COMPENSAZIONE (X, p. 1003)
Diritto civile. - A parte alcuni ritocchi alle norme concernenti la compensazione legale, la novità del codice civile del 1942 consiste nell'avere riconosciuto in modo esplicito la compensazione giudiziale e quella volontaria.
La compensazione legale è ancora concepita come un modo di estinzione, che opera per effetto della coesistenza di due debiti omogenei, liquidi e esigibili; e l'omogeneità è definita con maggiore rigore (art. 1243, 1° comma). Ma l'art. 1242, precisando che "il giudice non può rilevarla d'ufficio", fa dipendere l'avverarsi dell'estinzione da un atto del debitore, con cui questi opponga, in giudizio o stragiudizialmente, la compensazione alla controparte. Nondimeno, opposta la compensazione, i suoi effetti estintivi risalgono al giorno in cui i due debiti hanno cominciato a coesistere. Così, senza rinunziare ai vantaggi dell'efficacia retroattiva (della quale è un corollario il 2° comma dell'art. 1242), il codice ha superato le inestricabili difficoltà a cui dava luogo il concetto dell'operare automatico della compensazione (art. 1286 cod. civ. del 1865).

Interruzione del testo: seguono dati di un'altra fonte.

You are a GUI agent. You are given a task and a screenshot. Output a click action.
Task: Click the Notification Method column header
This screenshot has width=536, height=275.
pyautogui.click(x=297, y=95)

Se il credito opposto in compensazione, pur avendo tutti gli altri requisiti, non sia liquido, vale a dire non sia precisamente determinato nel suo ammontare, è ammessa la compensazione giudiziale, purché la liquidazione risulti facile e pronta (art. 1243, 2° comma). Il giudice può allora dichiarare la compensazione per la somma o la quantità che senz'altro riconosca dovuta oppure sospendere la condanna a favore dell'attore, fino a quando, determinato l'ammontare del credito opposto dal convenuto, non possa pronunziare la compensazione totale o parziale. In questo caso gli effetti della compensazione decorrono dalla pronunzia.
La compensazione volontaria è raffigurata come un contratto, con cui le parti possono disporre l'estinzione reciproca dei loro debiti, già esistenti o destinati a sorgere successivamente, pur in mancanza delle condizioni richieste per la compensazione legale o giudiziale (art. 1252).

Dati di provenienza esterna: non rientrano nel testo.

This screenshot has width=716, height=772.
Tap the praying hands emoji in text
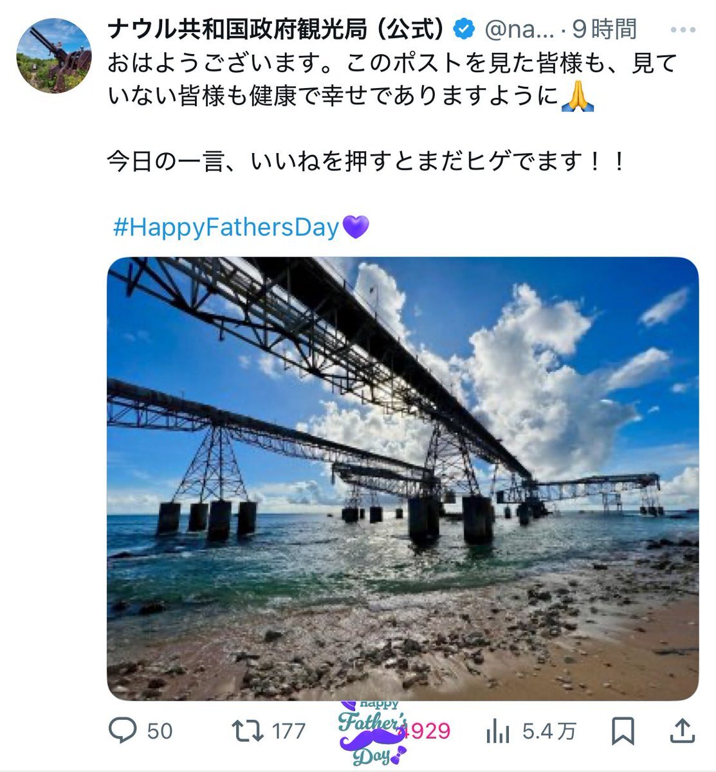(x=577, y=97)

Talvolta la compensazione trova un limite nei diritti dei terzi. Si applicano al riguardo l'art. 1248 e, alla luce di questo, gli articoli 1250, 2906 e 2917. Un ampliamento della sfera della compensazione legale deriva invece dall'art. 56 della legge fallimentare (r. decr. 16 marzo 1942, n. 267), che permette ai debitori del fallito di opporre in compensazione loro crediti non ancora scaduti. A conoscere del credito opposto in compensazione il cod. di proc. civ. (art. 35) abilita il giudice adito dall'attore, in deroga alla competenza per territorio, ma non a quella per valore.
Bibl.: F. Carnelutti, Compensazione giudiziale, in Riv. dir. proc. civ., I (1942), p. 52 seg.; S. Romano, Appunti in tema di compensazione legale e giudiziale, in Il Circolo giuridico, 1942; L. Barassi, La teoria generale delle obbligazioni, III, Milano 1946, pp. 919-939; E. Redenti, La compensazione dei debiti nei nuovi codici, in Riv. trim. di dir. e proc. civ., 1947, pp. 10-45.
Compensazioni internazionali (App. I, p. 453).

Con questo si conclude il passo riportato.